El azar, las casualidades, las causalidades no previstas –al igual que sus efectos– y los misterios son el motor de unas memorias –por así llamarlas– que no necesitan tanto de la memoria como del olvido que permita inventar haga o no falta. Esas ocho viñetas, más su breve preámbulo, son un ejemplo gozoso de cómo cumplir con un género dinamitándolo. Y la pena es que, en vez de ocho, no sean ochenta.
“El otro día fui a una mansión en el campo para investigar el asesinato de un ilustre banquero supuestamente envenenado por el amante de su mujer”. Así comienza La musa intrusa y quien así habla es un joven periodista que empieza a dar pistas de que lo que sigue mucho tiene que ver con Hamlet, obra que, con anterioridad, ya había suscitado el interés de Suárez. Por ejemplo, en el relato titulado El auténtico caso del joven Hamlet, incluido entre los cuentos de Gorila en Hollywood (1980), libro que burbujea en éste.
Con la intervención de una musa intrusa –sea ésta lo que sea–, el periodista de investigación vive y cuenta en época actual, con políticos, banqueros y cafeterías, la tragedia del príncipe de Dinamarca, su padre, su madre, su tío, su chambelán o mayordomo y, por supuesto, su Ofelia, salida del cuadro prerrafaelita de John Everett Millais. Sólo que la tragedia, sin dejar de serlo, es también farsa sobre el destino, narración erótica con sus adulterios y sus incestos, historia “noir” con sus crímenes, comedia vodevilesca con armarios, trasteros y laberintos y mucho más, en una síntesis de géneros muy propia de Suárez.
Como siempre, Gonzalo Suárez goza –o eso parece– y hace gozar en grado sumo con su escritura –paradojas, contradicciones, aforismos fulminantes, rizos rizados, divertidos y constantes juegos malabares con las palabras y con las ideas–, pero tanto la primera como la segunda parte de este volumen están atravesadas por una persistente sensación de tristeza y pesimismo, de pérdida, de incomprensión y rebelión contra las reglas del mundo y de la existencia, de angustia por el paso del tiempo, de malestar por lo que se escurre de las manos y de la vida y, por tanto, por la presencia inexorable de la muerte.
Y por el recuerdo del padre que murió. Con el padre que muy pronto aparece en el libro y con el padre que lo cierra en un epílogo que muta –también para confundir el final con el principio– en una muy emocionada dedicatoria. Y las emociones –las vinculadas al amor, digo– no suelen ser, precisamente, la especialidad de Suárez. Y ahora que un psicoanalista de guardia explique –si es que fuera preciso y a tenor de los hitos biográficos de Suárez–, por qué un libro en el que tanta presencia tiene el autor y su padre es un libro que contiene una imaginativa reinvención de la historia de Hamlet.

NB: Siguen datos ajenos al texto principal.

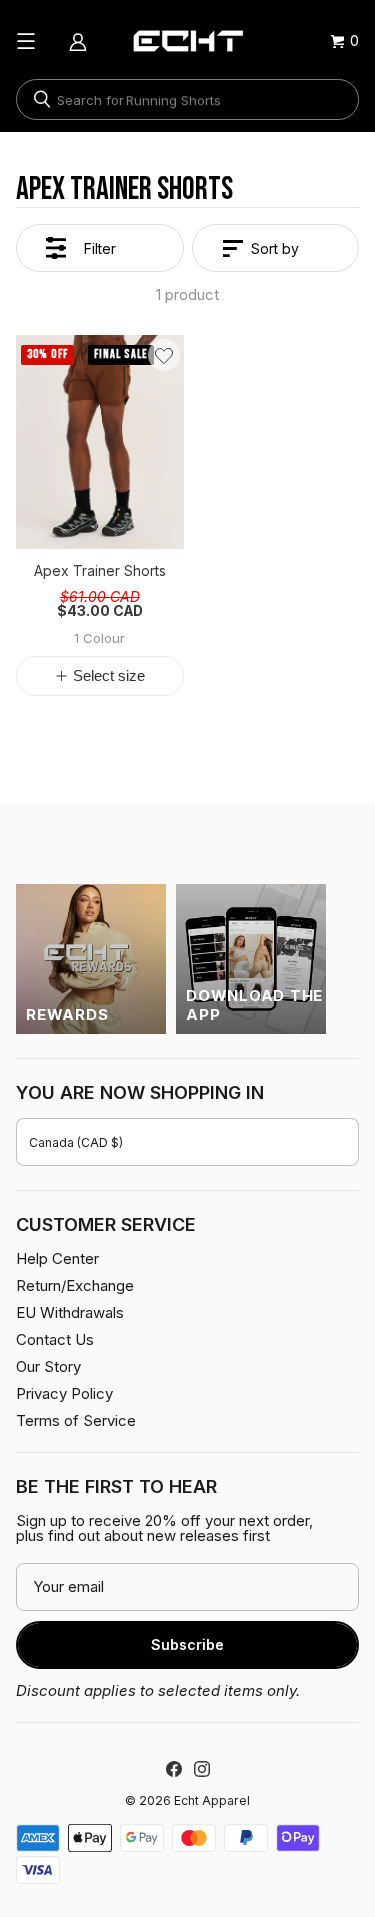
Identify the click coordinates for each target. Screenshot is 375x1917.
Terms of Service (76, 1420)
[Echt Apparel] (188, 41)
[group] (100, 442)
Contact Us (55, 1339)
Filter (100, 248)
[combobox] (187, 99)
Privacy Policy (64, 1393)
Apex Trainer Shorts (100, 572)
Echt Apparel (212, 1800)
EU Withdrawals (70, 1312)
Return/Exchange (75, 1285)
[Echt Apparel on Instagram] (202, 1769)
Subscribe (187, 1644)
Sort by (275, 248)
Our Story (48, 1366)
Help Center (57, 1258)
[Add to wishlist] (164, 355)
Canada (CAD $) (76, 1142)
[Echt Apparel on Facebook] (174, 1769)
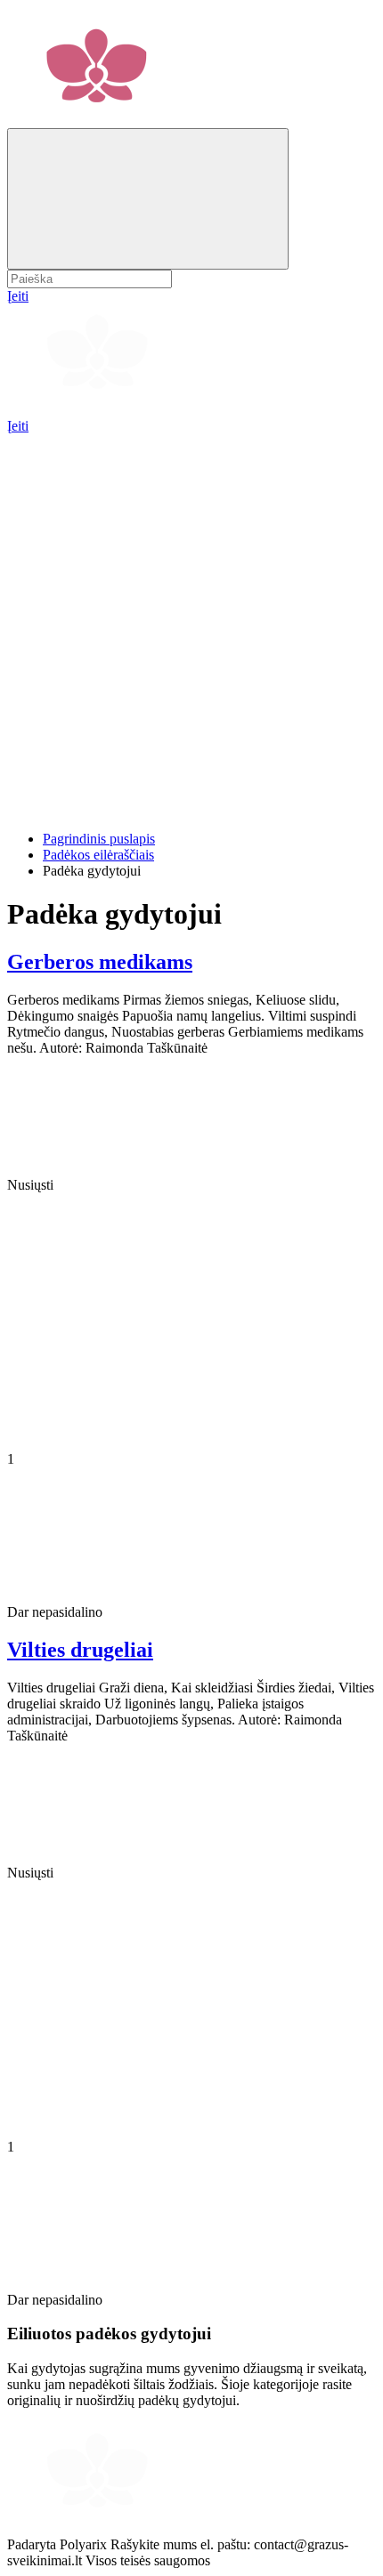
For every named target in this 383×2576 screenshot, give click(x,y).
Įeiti (18, 425)
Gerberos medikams (99, 961)
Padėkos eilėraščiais (98, 854)
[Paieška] (148, 199)
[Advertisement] (191, 625)
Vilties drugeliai (80, 1649)
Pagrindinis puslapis (99, 838)
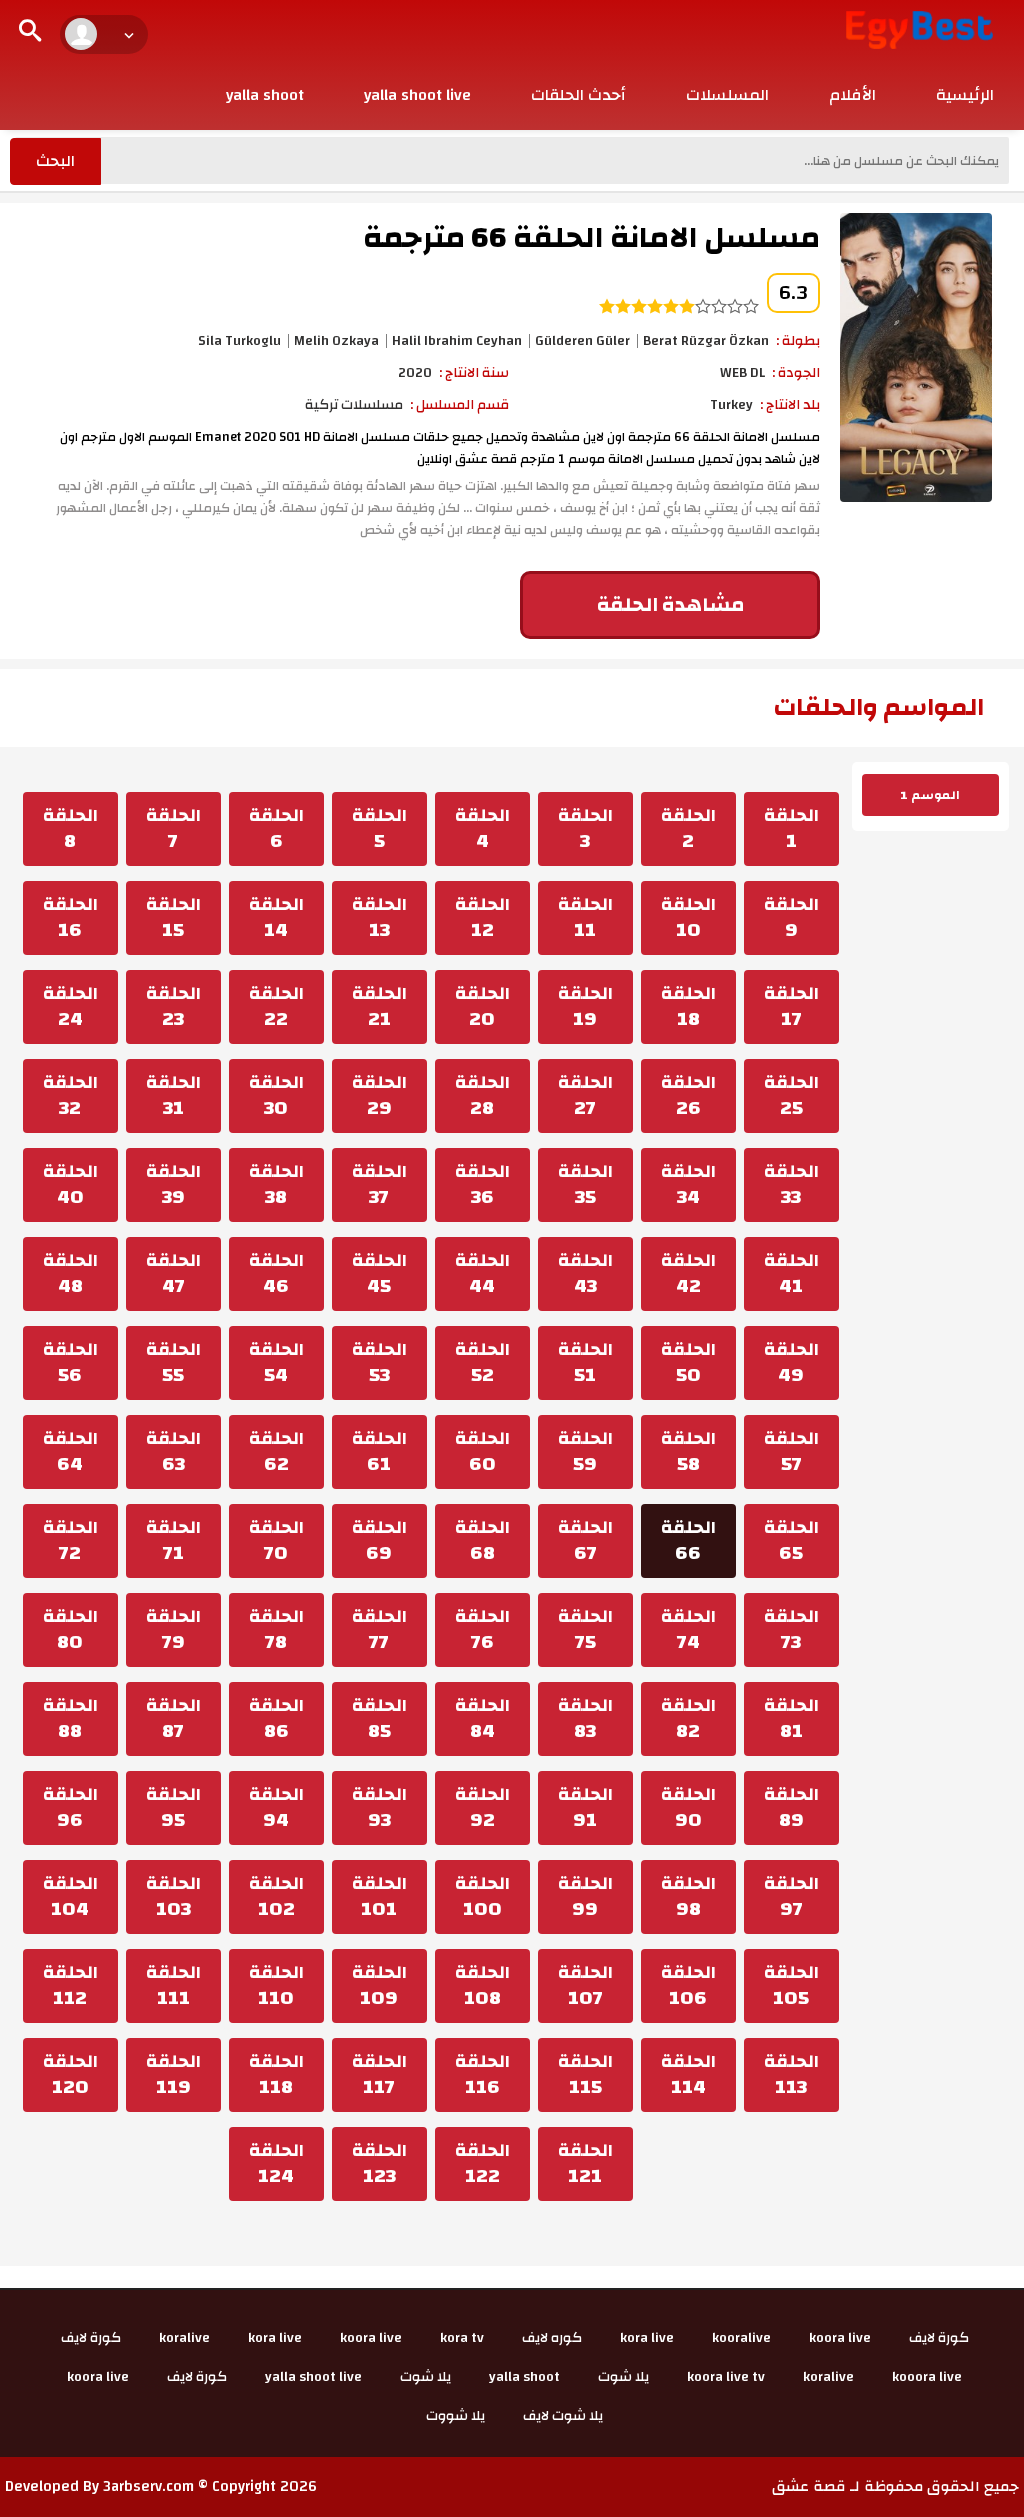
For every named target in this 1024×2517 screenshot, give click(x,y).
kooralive (741, 2338)
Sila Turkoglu (239, 341)
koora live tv (726, 2377)
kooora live (927, 2377)
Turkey (731, 405)
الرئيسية (965, 95)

La musa intrusa, y también asesina e invisible, le suelta al periodista: “Lo has desordenado todo y no has evitado nada, imbécil”. Y un poco después, cuando el periodista manifiesta, en un irreflexivo desahogo, estar “harto de la magia y la ficción”, la musa le replica: “Pues vuelve a tu vida aburrida. Sin magia ni ficción, nadie es nadie, ¡nadie es nada sin máscara en un carnaval!”.
Nada importante –la muerte, menos– puede evitar, creadores o lectores, cualquiera de nosotros. Gonzalo Suárez, sí, lo desordena todo como en un cuadro contemporáneo o en un poema, pero no puede evitar que, por debajo, fluya en secreto el invisible orden de la magia y de la ficción, nunca abaratadas, siempre con cualidad de máscaras para reír y sobrellevar la única vida, la carnavalesca, que nos es dada o, en caso contrario, que hacemos bien en arrebatar al aburrido y tiránico orden que se nos pretende imponer.